Jen realized the cages had been quiet throughout their conversation. It was odd. Letting the fairies go had been unthinkable just a few minutes ago, life without them impossible. But with one simple promise, she didn’t need to hold onto them anymore. She could give them back their own lives, and that knowledge lifted a burden she didn’t know she’d been carrying.

She started toward the shelves.

“Wait.”

Jen turned back to the fairy slowly, feeling a heavy fear. The relief she’d felt evaporated. She waited for this one sliver of life to be snatched from her hands too.

The fairy smiled. “You haven’t told me your name. If I’m to stay, I’ll need something to call you.”

Jen could breathe again. She thought about his question. Somehow she didn’t want him to call her by the same name her parents had, the name the rest of the world had used indifferently. Something new and untainted would be so much better. She returned his smile. “Call me Jennifer.”

Then she reached for the first cage.

#

Raelorn allowed himself to sag a little. That had taken almost more than he’d had left. It had been more difficult than he had expected and would be, it appeared, less productive than he had hoped. Still, he had accomplished what he needed to.

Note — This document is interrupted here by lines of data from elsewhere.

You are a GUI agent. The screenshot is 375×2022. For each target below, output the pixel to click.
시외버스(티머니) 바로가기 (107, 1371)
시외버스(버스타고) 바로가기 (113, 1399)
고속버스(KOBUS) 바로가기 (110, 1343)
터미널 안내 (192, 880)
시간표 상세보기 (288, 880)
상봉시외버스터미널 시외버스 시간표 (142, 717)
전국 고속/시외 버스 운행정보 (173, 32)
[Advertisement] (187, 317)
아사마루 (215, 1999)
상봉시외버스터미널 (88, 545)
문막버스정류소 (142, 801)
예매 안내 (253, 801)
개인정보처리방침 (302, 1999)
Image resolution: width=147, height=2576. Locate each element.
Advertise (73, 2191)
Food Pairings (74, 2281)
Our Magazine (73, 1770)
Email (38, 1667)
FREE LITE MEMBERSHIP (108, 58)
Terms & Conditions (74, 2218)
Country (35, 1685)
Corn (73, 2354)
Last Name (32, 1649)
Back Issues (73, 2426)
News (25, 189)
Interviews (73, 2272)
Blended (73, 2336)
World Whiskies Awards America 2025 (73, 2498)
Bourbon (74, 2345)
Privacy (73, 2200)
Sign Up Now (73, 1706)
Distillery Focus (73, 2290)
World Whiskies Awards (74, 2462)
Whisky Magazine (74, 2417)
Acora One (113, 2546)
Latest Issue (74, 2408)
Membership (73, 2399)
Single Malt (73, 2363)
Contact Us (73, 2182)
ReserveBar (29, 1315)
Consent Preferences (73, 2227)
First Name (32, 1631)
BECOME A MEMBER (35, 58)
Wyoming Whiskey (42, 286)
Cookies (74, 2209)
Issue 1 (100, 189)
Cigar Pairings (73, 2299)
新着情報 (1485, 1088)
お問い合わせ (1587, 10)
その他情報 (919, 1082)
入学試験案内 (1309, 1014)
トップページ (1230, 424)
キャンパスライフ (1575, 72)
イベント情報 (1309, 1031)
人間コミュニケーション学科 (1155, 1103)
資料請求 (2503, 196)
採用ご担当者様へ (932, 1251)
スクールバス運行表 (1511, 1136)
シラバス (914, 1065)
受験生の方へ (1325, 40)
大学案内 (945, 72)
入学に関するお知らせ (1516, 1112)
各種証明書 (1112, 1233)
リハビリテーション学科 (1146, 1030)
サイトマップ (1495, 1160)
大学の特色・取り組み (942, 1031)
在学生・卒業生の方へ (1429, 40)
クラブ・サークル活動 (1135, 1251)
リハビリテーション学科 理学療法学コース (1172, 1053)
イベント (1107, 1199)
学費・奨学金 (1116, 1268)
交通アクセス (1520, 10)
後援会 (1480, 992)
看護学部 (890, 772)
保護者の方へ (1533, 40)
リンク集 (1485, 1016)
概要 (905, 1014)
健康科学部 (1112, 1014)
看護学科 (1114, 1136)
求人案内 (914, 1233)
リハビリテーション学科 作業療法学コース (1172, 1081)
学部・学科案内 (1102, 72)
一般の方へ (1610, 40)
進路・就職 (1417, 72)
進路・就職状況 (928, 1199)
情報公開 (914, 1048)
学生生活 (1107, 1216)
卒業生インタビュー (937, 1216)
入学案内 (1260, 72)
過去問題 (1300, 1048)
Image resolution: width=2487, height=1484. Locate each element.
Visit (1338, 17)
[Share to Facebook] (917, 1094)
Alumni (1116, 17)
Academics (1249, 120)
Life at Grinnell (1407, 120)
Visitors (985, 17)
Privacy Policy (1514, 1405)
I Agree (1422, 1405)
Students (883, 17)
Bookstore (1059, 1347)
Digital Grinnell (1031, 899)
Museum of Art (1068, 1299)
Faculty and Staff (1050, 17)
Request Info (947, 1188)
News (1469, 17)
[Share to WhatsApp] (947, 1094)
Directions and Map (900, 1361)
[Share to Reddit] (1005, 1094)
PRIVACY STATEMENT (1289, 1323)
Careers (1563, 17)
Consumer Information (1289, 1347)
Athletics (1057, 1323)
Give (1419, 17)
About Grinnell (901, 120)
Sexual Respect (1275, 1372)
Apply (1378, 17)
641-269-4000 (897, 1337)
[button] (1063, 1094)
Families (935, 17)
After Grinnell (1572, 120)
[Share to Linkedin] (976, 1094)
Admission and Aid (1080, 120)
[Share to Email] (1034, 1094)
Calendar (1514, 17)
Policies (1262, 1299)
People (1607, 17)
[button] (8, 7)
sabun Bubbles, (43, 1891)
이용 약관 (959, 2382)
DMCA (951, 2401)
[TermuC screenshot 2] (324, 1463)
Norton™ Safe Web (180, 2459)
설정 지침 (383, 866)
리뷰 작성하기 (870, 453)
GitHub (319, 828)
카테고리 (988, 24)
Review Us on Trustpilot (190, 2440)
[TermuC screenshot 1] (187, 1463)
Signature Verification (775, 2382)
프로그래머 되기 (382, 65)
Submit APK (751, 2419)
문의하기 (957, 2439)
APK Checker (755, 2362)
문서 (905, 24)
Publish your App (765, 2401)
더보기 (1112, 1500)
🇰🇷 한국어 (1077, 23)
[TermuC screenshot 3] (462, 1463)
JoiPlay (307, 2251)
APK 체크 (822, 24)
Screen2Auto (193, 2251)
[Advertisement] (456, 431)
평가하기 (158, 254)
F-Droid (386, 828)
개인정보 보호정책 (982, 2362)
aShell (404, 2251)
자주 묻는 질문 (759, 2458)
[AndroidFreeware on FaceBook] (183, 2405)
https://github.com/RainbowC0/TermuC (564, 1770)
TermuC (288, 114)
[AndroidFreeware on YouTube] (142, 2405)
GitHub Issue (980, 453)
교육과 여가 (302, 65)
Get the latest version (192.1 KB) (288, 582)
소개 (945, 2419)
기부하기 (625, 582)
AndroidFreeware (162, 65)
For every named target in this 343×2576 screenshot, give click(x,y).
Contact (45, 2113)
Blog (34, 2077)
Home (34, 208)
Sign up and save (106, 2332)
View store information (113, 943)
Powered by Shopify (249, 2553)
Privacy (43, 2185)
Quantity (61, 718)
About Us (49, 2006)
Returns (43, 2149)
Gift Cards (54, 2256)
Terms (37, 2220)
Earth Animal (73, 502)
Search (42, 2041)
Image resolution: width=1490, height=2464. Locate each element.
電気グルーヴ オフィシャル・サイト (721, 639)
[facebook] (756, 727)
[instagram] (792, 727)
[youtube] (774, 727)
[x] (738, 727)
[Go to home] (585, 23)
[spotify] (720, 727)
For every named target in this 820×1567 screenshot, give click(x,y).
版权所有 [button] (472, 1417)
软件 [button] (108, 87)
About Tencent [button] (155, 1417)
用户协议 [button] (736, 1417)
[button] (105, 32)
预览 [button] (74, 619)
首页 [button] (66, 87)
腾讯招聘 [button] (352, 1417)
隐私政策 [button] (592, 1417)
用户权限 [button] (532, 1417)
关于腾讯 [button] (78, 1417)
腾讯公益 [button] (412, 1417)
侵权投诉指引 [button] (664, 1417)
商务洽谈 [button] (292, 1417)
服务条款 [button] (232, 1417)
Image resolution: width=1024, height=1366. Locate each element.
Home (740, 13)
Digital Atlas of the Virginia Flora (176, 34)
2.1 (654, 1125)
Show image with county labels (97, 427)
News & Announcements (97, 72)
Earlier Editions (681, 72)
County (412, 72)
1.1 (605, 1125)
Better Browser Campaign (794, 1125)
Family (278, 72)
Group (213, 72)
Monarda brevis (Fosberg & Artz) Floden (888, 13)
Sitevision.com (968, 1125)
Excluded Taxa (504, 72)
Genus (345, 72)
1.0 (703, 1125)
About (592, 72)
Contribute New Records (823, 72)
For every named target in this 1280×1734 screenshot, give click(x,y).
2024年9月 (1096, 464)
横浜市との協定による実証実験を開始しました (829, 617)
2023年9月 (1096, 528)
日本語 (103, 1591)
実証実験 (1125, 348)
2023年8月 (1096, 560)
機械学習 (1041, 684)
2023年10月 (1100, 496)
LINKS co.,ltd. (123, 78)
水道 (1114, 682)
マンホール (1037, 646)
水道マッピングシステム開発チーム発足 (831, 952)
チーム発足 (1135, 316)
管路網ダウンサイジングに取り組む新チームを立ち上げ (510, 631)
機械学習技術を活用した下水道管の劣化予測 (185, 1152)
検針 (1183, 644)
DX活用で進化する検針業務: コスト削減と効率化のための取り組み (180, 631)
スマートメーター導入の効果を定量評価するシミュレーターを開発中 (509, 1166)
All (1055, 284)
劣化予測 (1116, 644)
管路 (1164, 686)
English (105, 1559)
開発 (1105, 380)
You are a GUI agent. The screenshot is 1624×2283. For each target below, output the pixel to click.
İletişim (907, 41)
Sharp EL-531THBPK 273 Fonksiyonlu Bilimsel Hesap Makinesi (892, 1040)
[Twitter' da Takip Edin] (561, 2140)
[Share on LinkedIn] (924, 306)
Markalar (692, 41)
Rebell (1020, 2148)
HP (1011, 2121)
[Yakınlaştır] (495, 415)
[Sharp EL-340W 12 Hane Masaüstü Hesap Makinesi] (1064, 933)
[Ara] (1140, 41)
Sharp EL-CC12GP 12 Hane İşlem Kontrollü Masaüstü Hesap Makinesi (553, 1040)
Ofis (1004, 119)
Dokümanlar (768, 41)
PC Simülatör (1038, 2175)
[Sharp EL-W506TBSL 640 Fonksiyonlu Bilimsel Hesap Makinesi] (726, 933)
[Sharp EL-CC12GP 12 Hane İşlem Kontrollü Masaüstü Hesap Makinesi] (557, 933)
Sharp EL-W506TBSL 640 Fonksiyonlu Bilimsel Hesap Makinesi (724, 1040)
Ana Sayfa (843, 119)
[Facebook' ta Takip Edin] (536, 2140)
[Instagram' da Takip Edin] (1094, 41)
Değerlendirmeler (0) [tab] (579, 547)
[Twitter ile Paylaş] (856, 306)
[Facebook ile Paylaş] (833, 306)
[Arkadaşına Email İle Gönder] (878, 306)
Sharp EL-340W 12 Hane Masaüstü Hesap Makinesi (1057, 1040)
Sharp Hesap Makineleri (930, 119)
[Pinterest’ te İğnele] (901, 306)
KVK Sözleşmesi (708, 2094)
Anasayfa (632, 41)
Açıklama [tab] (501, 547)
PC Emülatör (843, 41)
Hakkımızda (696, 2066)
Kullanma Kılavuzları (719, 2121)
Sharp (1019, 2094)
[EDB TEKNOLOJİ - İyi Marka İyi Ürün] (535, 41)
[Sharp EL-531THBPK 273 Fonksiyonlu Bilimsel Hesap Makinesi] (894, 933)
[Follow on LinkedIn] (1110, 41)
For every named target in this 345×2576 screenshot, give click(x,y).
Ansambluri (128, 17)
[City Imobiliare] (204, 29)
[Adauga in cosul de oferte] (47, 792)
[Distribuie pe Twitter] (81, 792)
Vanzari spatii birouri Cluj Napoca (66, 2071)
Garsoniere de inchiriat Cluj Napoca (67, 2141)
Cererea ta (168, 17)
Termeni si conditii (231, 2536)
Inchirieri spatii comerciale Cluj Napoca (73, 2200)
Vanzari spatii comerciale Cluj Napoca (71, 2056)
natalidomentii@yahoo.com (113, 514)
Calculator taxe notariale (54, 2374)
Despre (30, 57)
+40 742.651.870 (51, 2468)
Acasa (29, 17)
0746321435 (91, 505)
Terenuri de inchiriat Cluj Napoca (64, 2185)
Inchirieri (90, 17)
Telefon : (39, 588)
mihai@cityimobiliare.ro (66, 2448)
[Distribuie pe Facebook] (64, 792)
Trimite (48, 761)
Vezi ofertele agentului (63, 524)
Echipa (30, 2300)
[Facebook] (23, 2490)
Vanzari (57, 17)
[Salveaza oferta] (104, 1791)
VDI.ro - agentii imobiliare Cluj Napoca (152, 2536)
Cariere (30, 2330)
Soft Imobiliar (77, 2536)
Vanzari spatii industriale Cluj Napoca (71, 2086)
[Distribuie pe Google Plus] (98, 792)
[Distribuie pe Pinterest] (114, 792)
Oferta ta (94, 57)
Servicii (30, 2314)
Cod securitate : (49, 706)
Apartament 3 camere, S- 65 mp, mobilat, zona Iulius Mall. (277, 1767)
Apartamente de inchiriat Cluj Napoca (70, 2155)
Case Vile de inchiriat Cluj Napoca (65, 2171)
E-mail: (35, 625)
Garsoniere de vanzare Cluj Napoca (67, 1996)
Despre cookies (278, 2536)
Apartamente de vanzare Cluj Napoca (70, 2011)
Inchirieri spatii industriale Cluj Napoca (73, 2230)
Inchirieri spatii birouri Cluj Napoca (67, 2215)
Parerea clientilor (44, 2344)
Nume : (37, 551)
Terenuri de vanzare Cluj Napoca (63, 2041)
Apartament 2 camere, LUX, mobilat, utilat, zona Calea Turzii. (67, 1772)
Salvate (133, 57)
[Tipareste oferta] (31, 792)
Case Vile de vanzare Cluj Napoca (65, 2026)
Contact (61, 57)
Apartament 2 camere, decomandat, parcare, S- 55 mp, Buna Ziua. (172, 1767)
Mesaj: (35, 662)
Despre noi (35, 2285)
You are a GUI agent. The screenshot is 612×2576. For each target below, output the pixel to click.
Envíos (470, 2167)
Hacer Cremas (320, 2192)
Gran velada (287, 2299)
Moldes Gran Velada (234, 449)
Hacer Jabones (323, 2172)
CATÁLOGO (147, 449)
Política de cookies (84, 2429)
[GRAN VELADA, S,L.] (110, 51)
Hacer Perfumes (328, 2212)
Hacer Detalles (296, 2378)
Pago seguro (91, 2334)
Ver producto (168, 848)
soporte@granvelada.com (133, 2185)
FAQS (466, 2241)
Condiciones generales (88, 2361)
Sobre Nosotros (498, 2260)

He looked to where Jennifer was dismantling her “fairy” cages, apologizing to each little one as she released it. She was a slight, pale thing who might have been pretty with a little animation. Instead, she huddled and cringed and apologized for existing. Her only distinguishing feature was the need that blazed though her like fire, big enough that she couldn’t contain it and hide it away.

He marveled anew at what humans could do to their own. He didn’t know the specifics of her story, but he’d heard enough of them to know the general outlines. There were only so many things that could be done to stunt a human life this badly.

Still, he admired her. She was more resilient than she knew. She had to be, to have contained her need this long without burning herself out. Even now, she was releasing the little ones cheerfully, apologizing for keeping them captive, when an hour ago they were what kept her life livable.

As they were released, his kin flew to him and chirped their welcome.

“Little cousins,” Raelorn said in the liquid language native to them all, “you are looking fit and well fed.”

An angry buzz of insults fluttered around his right ear.

Raelorn turned to face the little female who had arrived in Jennifer’s apartment just before he did. The faint flush of pink that was just visible on his other cousins was missing on her. Her skin was a pale, pale cold blue, though not as blue as his.

He made her a bow of apology. “Ah, dear one. I apologize, but I couldn’t wait. The frost would have taken me shortly.”

She warbled at him some more, and he listened politely. She was tired and disappointed. He understood, having been in her position more times than he liked to think upon. Still, her situation was not as desperate as his had been, and there was nothing he could do to reverse what had been done. She had been released. She’d have to go.

Eventually her anger spent itself, and she followed the others, flitting through the solid outside wall to continue her travels. Raelorn wondered whether Jennifer noticed and if she understood what it implied about the cages. He wished the little one a quick end to her search.

He allowed himself a moment of sorrow that his kind had been reduced to this, to stealing scraps of human warmth from one another for survival. It hadn’t always been so. They had once been gods and the emissaries of gods. But that had been in the infancy of humanity, when mankind had needed them.

They had never considered that they also needed humanity.

His people’s beginnings were shrouded in legend, so it was a matter of great debate among them which had come first, his kind or humanity. Some thought that as mankind had slowly freed itself from instinct, learning to doubt everything, they had created a burning need for comfort in themselves. They thought his people had arisen to answer that need, learning to live off it in the process.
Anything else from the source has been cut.